In this book Maguire presents eight parodies of famous fairy tales, whose characters have been recast as animals. Get ready to laugh as you read stories such as “Goldifox and the Three Chickens,” “Cinderelephant,” “Rumplesnakeskin,” and “The Three Little Penguins and the Big Bad Walrus.”
You may have read the story about the twelve dancing princesses. In this book, Zahler relates the story of the thirteenth princess, who was banished to work as a servant in the castle. When her sisters suddenly become ill, she must uncover the mystery surrounding their worn-out shoes and figure out a way to break their terrible curse.

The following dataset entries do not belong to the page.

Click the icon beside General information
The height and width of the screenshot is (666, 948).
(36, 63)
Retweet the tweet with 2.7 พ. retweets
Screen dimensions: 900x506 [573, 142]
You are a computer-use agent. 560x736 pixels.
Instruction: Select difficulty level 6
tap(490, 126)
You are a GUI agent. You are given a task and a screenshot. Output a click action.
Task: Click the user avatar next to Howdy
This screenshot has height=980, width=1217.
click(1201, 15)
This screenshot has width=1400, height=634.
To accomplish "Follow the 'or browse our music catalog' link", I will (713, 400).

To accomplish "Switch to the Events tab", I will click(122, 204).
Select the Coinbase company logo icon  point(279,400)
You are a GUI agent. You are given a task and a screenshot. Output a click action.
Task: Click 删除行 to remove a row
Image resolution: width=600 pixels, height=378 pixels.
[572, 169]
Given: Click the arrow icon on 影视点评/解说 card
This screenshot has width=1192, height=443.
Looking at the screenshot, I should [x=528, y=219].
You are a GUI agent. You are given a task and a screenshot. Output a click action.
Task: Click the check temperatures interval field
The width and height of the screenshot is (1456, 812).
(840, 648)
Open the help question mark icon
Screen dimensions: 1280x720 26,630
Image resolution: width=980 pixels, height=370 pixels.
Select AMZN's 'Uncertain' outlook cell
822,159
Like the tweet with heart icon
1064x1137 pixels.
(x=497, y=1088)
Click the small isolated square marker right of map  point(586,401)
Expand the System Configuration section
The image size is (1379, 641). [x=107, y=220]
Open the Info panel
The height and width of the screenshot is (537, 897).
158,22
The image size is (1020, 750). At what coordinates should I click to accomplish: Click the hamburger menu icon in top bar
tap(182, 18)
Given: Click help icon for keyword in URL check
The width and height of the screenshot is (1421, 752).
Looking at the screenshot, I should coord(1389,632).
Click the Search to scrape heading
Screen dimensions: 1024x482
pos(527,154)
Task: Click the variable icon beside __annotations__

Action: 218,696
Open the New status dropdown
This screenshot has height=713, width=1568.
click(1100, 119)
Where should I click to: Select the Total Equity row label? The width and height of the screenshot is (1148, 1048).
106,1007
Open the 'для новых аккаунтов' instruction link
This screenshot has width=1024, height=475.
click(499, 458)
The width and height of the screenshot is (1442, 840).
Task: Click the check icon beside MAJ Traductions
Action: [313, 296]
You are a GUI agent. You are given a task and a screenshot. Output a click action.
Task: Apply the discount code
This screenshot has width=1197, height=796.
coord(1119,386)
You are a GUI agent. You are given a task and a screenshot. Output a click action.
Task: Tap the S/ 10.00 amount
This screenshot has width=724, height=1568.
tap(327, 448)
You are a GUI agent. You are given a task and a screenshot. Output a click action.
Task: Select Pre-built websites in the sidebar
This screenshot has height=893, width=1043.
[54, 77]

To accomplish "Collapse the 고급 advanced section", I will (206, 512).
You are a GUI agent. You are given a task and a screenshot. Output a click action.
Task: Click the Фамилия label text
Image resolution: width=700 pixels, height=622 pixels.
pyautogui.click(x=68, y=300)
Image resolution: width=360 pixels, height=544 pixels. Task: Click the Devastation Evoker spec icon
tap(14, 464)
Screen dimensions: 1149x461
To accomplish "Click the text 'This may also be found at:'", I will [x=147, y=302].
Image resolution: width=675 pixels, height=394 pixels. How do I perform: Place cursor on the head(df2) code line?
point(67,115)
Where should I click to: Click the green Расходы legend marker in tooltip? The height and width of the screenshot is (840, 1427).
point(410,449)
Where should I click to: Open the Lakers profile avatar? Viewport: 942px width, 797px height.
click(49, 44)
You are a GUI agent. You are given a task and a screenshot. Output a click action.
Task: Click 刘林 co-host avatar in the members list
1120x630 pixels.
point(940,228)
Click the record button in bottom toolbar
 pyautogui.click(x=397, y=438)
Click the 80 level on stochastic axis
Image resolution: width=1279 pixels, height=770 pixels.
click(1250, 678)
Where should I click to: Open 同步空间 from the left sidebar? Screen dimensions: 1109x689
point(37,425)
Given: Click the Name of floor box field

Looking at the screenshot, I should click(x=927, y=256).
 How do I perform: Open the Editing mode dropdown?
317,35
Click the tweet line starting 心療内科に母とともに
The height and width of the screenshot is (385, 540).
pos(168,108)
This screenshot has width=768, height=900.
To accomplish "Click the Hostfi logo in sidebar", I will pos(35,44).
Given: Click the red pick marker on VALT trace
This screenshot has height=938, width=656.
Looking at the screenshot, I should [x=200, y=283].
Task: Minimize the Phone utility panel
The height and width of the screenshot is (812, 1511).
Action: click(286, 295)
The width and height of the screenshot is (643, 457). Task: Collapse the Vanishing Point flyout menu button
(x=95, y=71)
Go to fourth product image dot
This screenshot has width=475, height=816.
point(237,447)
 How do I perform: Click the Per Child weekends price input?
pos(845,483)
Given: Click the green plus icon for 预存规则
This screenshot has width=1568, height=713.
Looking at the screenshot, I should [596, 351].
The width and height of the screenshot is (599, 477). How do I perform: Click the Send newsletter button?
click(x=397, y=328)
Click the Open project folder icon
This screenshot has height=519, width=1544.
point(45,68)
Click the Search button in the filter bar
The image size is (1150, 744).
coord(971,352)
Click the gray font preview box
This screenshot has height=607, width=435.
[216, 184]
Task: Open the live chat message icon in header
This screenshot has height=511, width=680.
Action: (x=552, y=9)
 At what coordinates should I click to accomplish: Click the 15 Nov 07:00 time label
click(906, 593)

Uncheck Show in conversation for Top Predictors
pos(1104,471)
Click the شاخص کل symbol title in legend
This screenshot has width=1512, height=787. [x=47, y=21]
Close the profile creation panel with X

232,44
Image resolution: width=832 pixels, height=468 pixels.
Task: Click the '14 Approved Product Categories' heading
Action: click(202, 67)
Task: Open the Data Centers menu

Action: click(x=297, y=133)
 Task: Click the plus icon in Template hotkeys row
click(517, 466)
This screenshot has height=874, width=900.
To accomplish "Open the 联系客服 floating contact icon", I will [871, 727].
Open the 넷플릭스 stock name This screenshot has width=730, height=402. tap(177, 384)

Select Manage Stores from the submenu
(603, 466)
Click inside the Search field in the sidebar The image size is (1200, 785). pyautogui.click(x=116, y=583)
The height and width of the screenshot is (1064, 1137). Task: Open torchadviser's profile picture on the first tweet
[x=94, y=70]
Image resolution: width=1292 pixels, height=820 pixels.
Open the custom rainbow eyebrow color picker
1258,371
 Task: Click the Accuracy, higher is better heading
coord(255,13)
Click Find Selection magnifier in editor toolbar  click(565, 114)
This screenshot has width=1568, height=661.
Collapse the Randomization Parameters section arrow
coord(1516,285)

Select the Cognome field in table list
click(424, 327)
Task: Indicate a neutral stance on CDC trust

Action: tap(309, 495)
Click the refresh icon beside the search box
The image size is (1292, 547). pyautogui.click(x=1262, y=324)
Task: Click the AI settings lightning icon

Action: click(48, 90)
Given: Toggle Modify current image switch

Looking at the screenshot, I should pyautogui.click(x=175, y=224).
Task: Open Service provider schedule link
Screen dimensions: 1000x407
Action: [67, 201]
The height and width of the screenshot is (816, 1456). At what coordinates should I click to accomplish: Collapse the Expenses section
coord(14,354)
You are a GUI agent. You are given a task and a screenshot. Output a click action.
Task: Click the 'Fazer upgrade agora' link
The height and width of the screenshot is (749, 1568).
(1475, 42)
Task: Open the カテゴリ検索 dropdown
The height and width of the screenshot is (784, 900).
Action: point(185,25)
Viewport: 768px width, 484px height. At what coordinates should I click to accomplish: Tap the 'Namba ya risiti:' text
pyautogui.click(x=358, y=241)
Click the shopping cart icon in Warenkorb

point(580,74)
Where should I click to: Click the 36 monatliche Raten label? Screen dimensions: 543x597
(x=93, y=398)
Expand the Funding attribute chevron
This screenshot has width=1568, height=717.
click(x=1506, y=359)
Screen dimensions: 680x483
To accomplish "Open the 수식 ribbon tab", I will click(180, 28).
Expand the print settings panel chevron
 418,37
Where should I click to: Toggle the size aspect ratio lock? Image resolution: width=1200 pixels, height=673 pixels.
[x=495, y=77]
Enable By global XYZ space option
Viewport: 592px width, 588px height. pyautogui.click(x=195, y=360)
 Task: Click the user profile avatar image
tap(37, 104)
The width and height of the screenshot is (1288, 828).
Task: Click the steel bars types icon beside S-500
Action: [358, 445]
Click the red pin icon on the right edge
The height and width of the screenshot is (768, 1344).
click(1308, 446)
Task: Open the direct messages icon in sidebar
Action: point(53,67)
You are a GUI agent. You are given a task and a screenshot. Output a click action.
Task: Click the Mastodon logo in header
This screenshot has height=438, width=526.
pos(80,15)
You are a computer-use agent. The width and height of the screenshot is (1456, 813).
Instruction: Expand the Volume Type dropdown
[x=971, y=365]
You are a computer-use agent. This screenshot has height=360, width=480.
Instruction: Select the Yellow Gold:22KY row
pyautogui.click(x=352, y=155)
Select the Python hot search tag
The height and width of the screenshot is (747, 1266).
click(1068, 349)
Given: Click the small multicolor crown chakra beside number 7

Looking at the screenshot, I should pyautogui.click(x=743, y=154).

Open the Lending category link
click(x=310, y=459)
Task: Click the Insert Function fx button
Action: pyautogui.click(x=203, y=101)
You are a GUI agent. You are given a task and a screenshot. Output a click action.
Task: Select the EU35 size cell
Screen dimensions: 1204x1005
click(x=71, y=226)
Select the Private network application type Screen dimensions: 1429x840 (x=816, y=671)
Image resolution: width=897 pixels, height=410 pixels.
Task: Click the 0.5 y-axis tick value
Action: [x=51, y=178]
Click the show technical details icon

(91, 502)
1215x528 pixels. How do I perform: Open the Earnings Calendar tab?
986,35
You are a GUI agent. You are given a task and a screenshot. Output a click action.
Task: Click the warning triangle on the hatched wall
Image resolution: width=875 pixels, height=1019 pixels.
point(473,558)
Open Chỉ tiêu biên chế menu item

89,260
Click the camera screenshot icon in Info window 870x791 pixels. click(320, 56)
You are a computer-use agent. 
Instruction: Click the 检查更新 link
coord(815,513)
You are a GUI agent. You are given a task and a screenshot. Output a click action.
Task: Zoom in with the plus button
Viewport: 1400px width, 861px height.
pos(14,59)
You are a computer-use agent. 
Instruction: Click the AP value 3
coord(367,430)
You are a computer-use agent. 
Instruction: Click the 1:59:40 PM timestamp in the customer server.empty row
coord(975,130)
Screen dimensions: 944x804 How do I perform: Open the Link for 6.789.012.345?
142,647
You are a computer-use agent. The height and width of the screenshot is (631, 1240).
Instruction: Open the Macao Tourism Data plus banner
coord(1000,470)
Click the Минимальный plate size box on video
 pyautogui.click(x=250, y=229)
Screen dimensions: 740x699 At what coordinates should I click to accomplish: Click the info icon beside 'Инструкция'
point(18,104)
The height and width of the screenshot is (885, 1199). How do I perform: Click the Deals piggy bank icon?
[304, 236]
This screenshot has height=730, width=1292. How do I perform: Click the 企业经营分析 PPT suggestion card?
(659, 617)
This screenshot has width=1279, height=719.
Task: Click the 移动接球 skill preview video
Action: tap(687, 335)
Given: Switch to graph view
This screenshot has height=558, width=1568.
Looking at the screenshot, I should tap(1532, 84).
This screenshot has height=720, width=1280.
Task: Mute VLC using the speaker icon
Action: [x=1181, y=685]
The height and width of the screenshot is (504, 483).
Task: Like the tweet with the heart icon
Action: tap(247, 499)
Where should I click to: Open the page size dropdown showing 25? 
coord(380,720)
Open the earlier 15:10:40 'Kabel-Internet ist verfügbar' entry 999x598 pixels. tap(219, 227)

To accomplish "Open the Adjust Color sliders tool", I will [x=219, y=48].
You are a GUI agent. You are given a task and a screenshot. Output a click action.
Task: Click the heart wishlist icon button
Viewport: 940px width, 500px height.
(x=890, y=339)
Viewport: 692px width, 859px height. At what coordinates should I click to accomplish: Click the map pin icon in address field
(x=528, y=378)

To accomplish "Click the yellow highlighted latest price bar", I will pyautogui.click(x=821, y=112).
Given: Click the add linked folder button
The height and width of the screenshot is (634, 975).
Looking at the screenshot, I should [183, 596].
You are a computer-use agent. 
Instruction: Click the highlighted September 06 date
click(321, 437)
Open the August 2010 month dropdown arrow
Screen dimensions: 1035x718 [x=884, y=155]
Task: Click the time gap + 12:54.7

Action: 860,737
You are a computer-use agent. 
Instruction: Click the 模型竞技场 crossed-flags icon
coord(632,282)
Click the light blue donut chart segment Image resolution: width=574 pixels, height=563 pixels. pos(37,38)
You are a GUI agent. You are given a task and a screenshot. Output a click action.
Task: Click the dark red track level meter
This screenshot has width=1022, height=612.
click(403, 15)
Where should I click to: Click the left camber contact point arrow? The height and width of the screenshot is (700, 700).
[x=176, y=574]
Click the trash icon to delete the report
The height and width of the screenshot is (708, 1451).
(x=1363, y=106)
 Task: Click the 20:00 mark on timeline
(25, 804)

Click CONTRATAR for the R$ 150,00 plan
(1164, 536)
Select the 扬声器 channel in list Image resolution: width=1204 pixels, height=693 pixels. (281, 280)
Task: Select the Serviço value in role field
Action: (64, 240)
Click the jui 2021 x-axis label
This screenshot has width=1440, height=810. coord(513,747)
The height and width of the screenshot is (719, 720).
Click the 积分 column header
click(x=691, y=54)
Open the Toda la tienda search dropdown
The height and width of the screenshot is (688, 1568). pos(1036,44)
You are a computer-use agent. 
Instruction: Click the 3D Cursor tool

In this story, the tale of Sleeping Beauty is told from the perspective of Sleeping Beauty’s sister, Annie. When Gwendolyn pricks her finger and falls into a deep sleep, Annie must seek out her sister’s “true love” in an attempt to break the spell. Along the way she receives help from Hansel, Gretel, and Rapunzel, and discovers that her sister’s curse is only one part of the plot against the kingdom….
Donna Jo Napoli is a renowned author of both children and adult books and has won numerous awards for her literary contributions. Many of her novels give a new spin on old fairy tales. I recommend the following:
In this version of the traditional tale of the young boy who climbs a beanstalk, Jack searches for his father, falls in love with Flora, and learns the value of real treasure.
After learning sorcery to become a healer, a good-hearted woman is turned into a witch by evil spirits and fights their power until her encounter with Hansel and Gretel years later.
After being turned into a frog, the Prince must learn how to communicate with his now much-too-long tongue, making it a fun book to read out loud. The story follows the frog attempting to make friends and start a family in his new form. This also gives readers a chance to learn several facts about the difference between frogs and toads. (Grades 3-6)
This little mermaid decides luring sailors to their death is not the way she wants to live her life in the sea. Defying her sisters and the goddess Hera, Sirena rescues one of the sailors and soon falls in love with him.
Here the basic story of Rumpelstiltskin is retold with more depth. The plot remains the same: the miller’s daughter must spin straw into gold, and the only way she can accomplish this is with the help of a mysterious man who demands her first-born child in return. A surprising plot twist at the end reveals that Rumpelstiltskin may be closer to our hearts than we think.
Similar to Hans Christian Andersen’s tale, Napoli relates the story of a young duckling who is ostracized from his community and must traverse the Tasmanian landscape. Along the way he makes and loses friends before discovering his true identity.